### Work to be completed
Extract every line below that contains the string "panel", and reproduce each such line in full.
=====
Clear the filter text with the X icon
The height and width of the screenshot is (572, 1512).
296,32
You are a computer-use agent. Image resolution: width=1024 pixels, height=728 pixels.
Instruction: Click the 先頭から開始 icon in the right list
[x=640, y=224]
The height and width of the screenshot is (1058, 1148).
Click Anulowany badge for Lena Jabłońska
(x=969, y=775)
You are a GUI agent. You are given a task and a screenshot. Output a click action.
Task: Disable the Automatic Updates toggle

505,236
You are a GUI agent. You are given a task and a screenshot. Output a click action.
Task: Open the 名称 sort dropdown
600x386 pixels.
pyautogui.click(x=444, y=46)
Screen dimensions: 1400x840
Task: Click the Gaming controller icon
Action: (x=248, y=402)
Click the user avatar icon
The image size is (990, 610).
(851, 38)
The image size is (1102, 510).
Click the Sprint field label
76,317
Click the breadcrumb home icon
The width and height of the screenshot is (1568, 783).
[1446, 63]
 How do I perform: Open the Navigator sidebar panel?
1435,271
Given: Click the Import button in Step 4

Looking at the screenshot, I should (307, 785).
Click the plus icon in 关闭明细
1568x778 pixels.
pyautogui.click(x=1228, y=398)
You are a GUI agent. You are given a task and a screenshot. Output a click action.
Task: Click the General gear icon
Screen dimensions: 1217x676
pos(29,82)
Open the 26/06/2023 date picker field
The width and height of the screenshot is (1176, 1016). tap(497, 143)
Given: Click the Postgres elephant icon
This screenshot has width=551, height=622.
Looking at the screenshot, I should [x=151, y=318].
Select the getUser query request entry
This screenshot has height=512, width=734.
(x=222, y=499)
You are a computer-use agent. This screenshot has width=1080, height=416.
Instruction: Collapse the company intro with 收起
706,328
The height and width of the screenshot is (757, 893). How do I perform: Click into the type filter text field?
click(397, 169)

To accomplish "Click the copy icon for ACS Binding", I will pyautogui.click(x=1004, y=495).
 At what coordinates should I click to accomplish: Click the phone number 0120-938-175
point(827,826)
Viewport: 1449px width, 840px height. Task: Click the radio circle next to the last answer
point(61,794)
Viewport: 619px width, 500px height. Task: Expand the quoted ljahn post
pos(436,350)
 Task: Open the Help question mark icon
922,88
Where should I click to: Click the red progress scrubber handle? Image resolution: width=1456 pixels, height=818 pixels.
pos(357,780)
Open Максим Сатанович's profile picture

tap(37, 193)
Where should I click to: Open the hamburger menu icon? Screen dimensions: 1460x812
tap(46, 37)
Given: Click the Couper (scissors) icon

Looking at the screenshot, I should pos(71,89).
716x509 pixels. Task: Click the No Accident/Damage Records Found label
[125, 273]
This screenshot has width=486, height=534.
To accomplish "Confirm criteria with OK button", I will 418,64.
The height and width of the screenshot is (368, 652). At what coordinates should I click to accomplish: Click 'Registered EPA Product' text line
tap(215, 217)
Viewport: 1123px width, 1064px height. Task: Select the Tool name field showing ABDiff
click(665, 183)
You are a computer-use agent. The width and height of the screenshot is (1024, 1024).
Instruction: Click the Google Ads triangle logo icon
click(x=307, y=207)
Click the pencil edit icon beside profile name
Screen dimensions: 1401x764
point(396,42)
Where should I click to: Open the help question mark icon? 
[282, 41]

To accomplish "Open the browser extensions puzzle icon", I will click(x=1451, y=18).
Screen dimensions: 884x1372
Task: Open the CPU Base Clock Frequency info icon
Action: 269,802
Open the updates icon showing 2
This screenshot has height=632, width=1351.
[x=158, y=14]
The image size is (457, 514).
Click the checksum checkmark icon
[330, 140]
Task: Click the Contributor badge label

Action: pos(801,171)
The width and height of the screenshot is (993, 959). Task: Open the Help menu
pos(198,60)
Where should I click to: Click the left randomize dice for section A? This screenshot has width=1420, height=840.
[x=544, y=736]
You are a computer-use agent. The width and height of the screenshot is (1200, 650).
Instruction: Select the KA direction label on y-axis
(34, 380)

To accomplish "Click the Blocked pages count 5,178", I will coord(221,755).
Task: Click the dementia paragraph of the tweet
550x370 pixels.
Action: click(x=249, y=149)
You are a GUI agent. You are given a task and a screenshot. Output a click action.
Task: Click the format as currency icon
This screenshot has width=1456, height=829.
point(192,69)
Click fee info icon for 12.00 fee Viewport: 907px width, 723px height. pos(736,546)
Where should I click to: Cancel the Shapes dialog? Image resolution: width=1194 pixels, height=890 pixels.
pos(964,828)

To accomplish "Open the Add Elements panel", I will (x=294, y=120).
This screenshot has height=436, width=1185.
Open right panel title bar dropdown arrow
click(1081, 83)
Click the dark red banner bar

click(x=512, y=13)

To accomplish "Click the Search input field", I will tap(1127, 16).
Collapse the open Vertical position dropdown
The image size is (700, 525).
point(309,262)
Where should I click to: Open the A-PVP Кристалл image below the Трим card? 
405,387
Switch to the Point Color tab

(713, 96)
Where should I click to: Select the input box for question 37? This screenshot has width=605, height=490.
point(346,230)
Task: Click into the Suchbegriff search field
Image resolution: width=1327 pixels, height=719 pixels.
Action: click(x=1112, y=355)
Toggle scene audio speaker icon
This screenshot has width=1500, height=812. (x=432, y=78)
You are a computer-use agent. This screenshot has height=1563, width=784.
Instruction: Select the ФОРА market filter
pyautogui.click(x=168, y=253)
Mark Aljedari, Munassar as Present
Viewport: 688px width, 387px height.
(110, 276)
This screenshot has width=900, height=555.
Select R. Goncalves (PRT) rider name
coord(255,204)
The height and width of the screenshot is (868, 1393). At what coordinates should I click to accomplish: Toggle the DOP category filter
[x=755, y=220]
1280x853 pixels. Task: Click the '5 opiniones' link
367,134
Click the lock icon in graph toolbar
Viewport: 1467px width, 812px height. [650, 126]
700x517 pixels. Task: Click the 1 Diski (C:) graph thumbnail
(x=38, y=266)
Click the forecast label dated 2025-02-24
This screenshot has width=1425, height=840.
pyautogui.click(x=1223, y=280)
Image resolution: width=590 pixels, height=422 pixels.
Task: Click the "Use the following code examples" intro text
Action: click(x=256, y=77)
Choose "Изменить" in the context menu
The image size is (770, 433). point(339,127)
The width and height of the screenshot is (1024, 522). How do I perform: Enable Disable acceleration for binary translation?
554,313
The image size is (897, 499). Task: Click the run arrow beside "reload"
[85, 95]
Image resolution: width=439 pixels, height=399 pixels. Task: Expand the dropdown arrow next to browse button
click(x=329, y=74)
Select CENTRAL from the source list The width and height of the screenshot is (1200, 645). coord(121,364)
=====
### Task output
 How do I perform: Open the Navigator sidebar panel?
To accomplish "Open the Add Elements panel", I will (x=294, y=120).
Open right panel title bar dropdown arrow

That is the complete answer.